§ WHAT IS BEING ASKED:
Resume the press release on the IAS 2009 conference and the benefits of HIV investments from its last sentence.

§ SOURCE EXTRACT:
- - - - - - -
At Conclusion of Major International Scientific Meeting on AIDS, Researchers Highlight Evidence of Important Benefits From HIV Investments for Other Health Conditions, Including Those Affecting Women and Children
Scientists Urge Support for Additional Investments to Strengthen Health Systems, Using Recent AIDS Investments as a Model
July 22, 2009
Cape Town, South Africa -- At today's conclusion of the 5th IAS Conference on HIV Pathogenesis, Treatment and Prevention (IAS 2009) the International AIDS Society welcomed evidence illustrating how investments in HIV have contributed to reductions in infant mortality and TB incidence, improved access to health services for women, and expanded health systems capacity.
Ten years ago there was less than US$1 billion available for HIV programmes globally. By 2009, there is US$14 billion available. These investments have generated substantial returns in addressing the HIV epidemic -- in particular, four million people who would otherwise be dead are now on HIV treatment and alive. Data suggest that the number of new infections has peaked, due in part to successful prevention efforts. In addition, new evidence presented at this conference suggests that treatment on a large scale can not only save the lives of individual patients receiving care, but also curb the epidemic by reducing viral loads and thereby infectiousness.
- - - - - - -
§ STORED DATA:
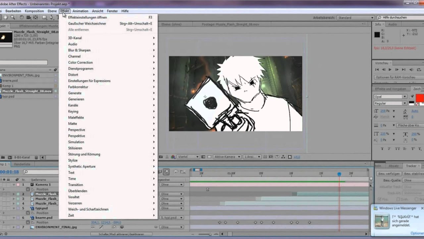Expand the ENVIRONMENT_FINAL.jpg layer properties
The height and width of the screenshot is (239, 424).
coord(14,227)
- - - - - - -
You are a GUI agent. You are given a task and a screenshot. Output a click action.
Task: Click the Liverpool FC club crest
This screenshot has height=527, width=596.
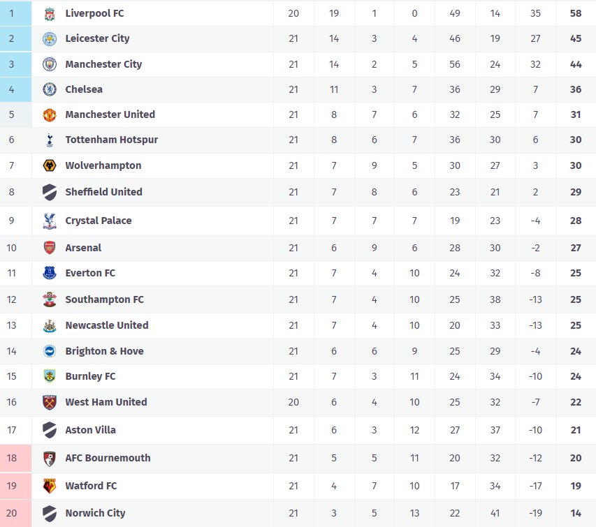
- - - - - - -
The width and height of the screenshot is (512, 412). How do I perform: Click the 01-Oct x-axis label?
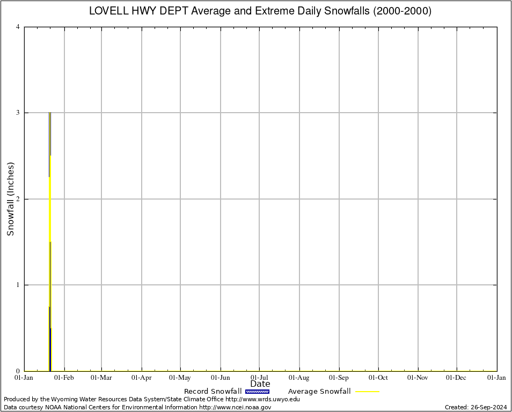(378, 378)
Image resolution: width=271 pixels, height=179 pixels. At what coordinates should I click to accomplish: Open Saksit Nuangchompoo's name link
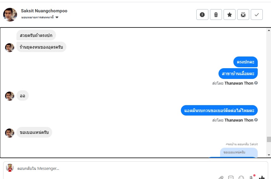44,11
- - - - - - -
§ RESPONSE:
Importantly, the conference -- as well as an IAS two-day meeting on health systems strengthening, sponsored by the Rockefeller Foundation and the World Bank, in conjunction with IAS 2009 -- also presented evidence suggesting that the scaling up of HIV programmes can lead to improvements in outcomes related to other health conditions and bolster health care infrastructure overall.
As a result of investments in HIV, clinics and hospitals are being refurbished; laboratory and diagnostic capacity is being strengthened; additional cadres of health workers are being mobilized; and morale among health workers is greatly lifted.
The scale-up of ART over the past five years has also served as a "pressure valve" for many poor countries with high seroprevalence. Previously, hospital beds and clinics in resource-poor settings were overwhelmed by AIDS patients requiring extensive management for opportunistic infections and end-of-life care. Doctors and nurses were overworked and de-motivated. AIDS care displaced other health issues from many health systems. Recent investments in HIV and the resulting declines in morbidity and mortality have freed up resources for use on other health priorities.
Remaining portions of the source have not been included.